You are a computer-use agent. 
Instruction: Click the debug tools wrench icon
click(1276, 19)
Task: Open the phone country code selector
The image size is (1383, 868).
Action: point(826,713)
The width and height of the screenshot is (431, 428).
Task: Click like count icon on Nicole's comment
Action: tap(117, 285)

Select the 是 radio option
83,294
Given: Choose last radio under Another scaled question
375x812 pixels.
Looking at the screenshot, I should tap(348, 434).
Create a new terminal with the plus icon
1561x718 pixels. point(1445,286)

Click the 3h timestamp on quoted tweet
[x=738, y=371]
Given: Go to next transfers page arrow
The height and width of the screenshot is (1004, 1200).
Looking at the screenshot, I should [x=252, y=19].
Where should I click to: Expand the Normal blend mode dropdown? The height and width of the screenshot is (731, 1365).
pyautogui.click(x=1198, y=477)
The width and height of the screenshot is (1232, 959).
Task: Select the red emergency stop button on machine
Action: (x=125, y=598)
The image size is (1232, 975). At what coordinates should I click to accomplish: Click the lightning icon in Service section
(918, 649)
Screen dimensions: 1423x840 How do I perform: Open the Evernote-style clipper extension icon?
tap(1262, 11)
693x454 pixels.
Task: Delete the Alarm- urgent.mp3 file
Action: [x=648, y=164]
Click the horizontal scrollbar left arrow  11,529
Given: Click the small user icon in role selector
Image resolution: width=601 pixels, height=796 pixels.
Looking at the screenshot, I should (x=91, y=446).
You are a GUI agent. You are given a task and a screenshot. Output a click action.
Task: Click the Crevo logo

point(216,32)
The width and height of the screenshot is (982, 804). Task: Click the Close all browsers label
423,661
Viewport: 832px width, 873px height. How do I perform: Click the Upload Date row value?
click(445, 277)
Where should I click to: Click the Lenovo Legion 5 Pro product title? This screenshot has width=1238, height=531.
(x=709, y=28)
****************
Quote the material exactly, from the line containing "Given: Go to next transfers page arrow" through the line containing "Action: (x=125, y=598)", inclusive.

* _Result below_
Given: Go to next transfers page arrow
The height and width of the screenshot is (1004, 1200).
Looking at the screenshot, I should [x=252, y=19].
Where should I click to: Expand the Normal blend mode dropdown? The height and width of the screenshot is (731, 1365).
pyautogui.click(x=1198, y=477)
The width and height of the screenshot is (1232, 959).
Task: Select the red emergency stop button on machine
Action: (x=125, y=598)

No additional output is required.